Epigenetic therapy represents a new frontier in the fight against cancer. For instance, several epigenetic inhibitors have recently entered into clinical trials. Relevant to this application, genes encoding epigenetic regulators are frequently altered in ovarian cancer. The current application focuses on several key epigenetic drivers in HGSOC such as BRD4, PRMT4, and Integrator complex.
The immunological microenvironment plays a key role in cancer. Indeed, a promising approach in ovarian cancer immunotherapy is the transferring of engineered tumor killing T cells. However, the approach is limited by suppressive factors in the tumor microenvironment which limit the effector function of the transferred tumor killing T cells. This application will also address whether targeting an epigenetic regulator FOXO1 can enhance the activity of the transferred T cells. Several epigenetic inhibitors investigated in the current proposal can boost either survival or tumor killing activity of transferred T cells. This raises the possibility of combining epigenetic therapy with engineered T cell based immunotherapy to eradicate ovarian cancer.

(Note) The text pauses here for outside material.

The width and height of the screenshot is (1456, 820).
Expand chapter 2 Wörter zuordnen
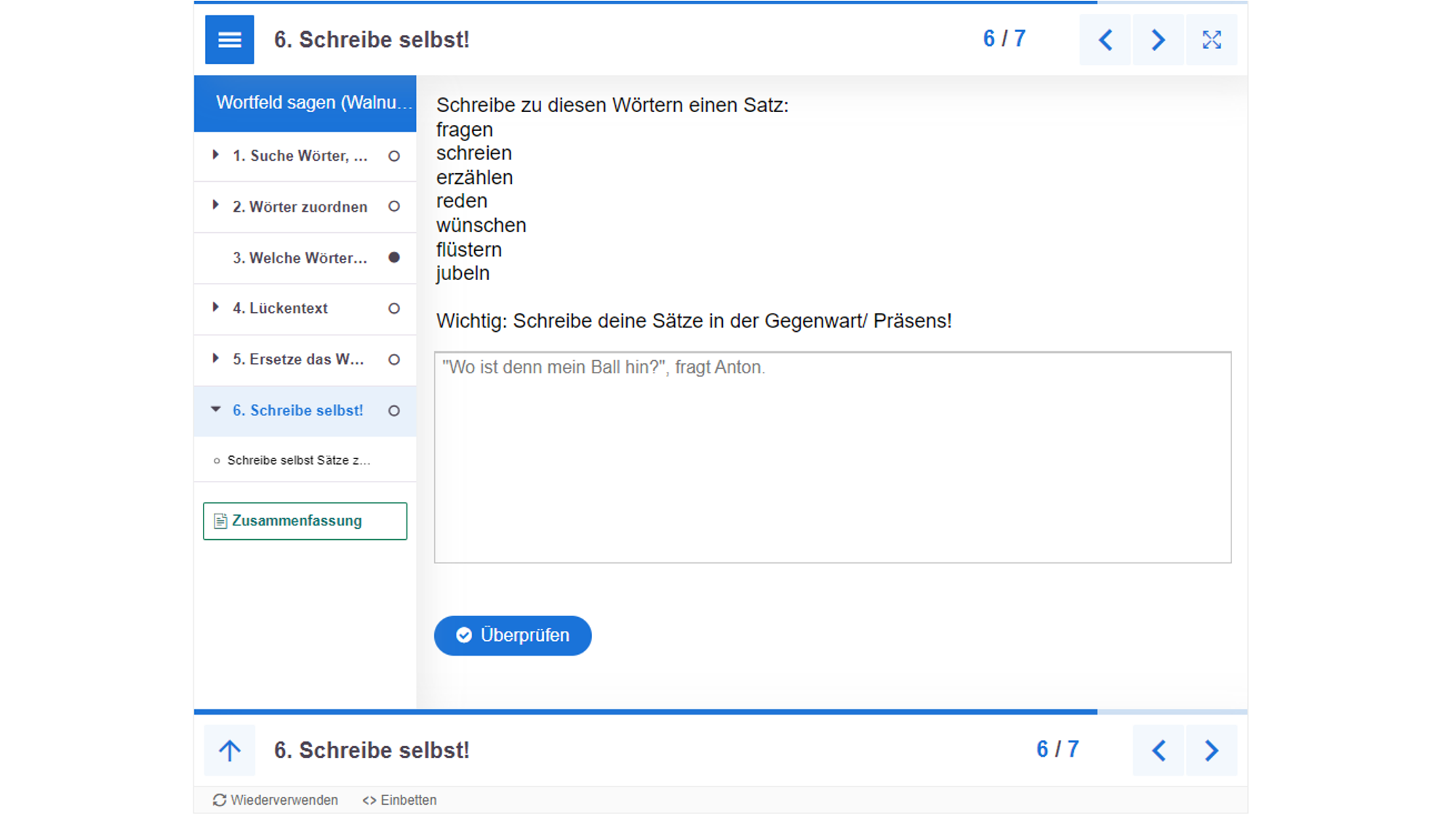point(215,206)
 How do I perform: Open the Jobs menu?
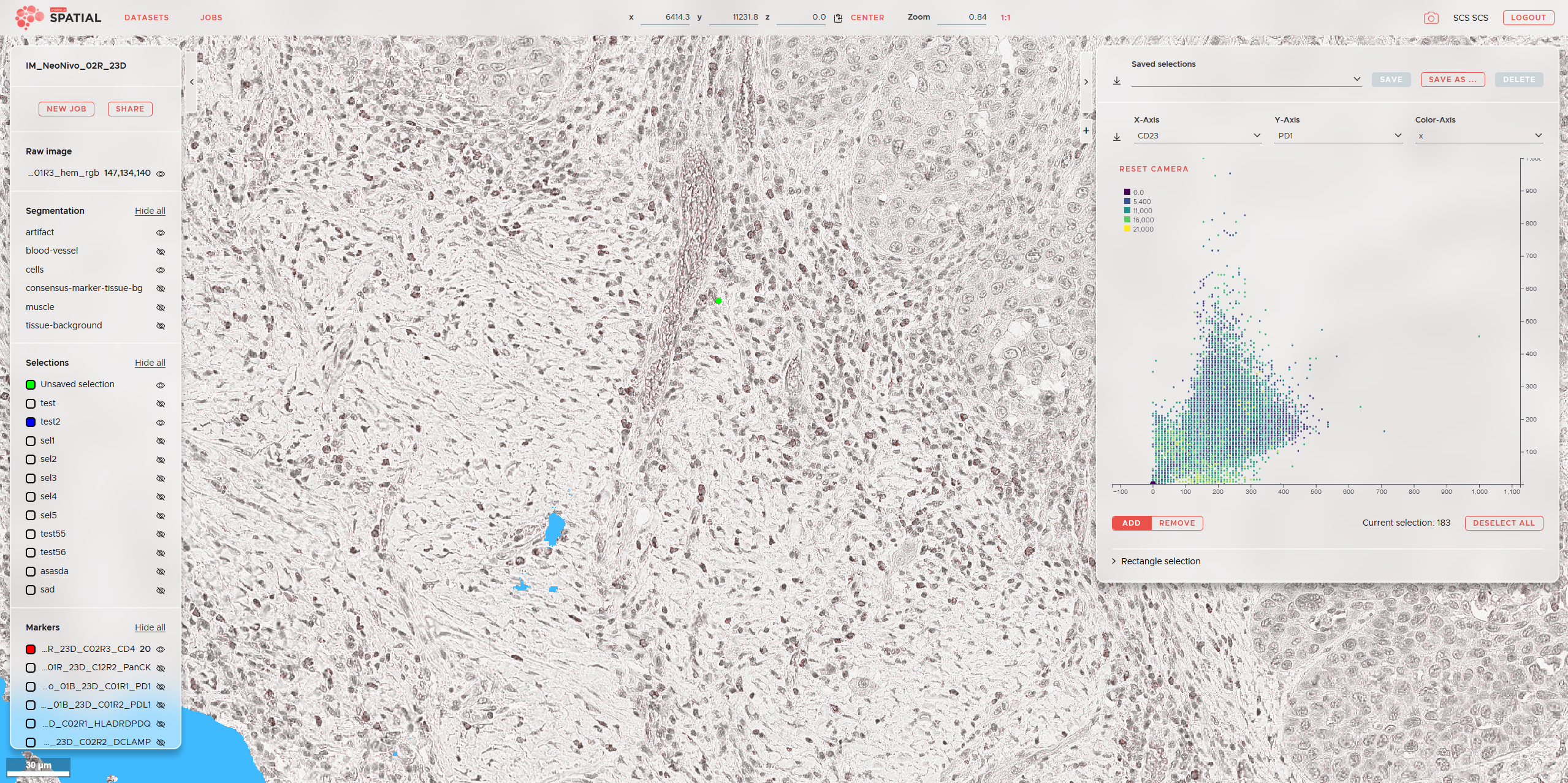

The overall goal of this application is to develop novel epigenetics-based approaches to combat ovarian cancer through better understanding how key epigenetic regulators contribute to the disease. To achieve this goal, we have assembled a group of outstanding investigators from The Wistar Institute with complimentary expertise in ovarian cancer, tumor immunology, and transcriptional regulation. The current application builds on the existing Ovarian Cancer Affinity Group at The Wistar Institute. The multi-disciplinary team has a strong track record in collaborative ovarian cancer research as evidenced by 15 co-authored ovarian cancer research articles.
In the immediate short-term, the proposed studies will provide fundamental mechanistic insights into the role of epigenetic drivers in ovarian cancer. In the long-term, they will lay the critical foundation for developing epigenetic-based intervention strategies for eradicating ovarian cancer. Notably, several of the epigenetic inhibitors examined here are ready for clinical trials. If successful, these newly developed approaches would be immediately translatable. A grant from the Ovarian Cancer Research Alliance will allow the team to strengthen the preliminary data and integration required to submit a competitive NIH/NCI program project grant.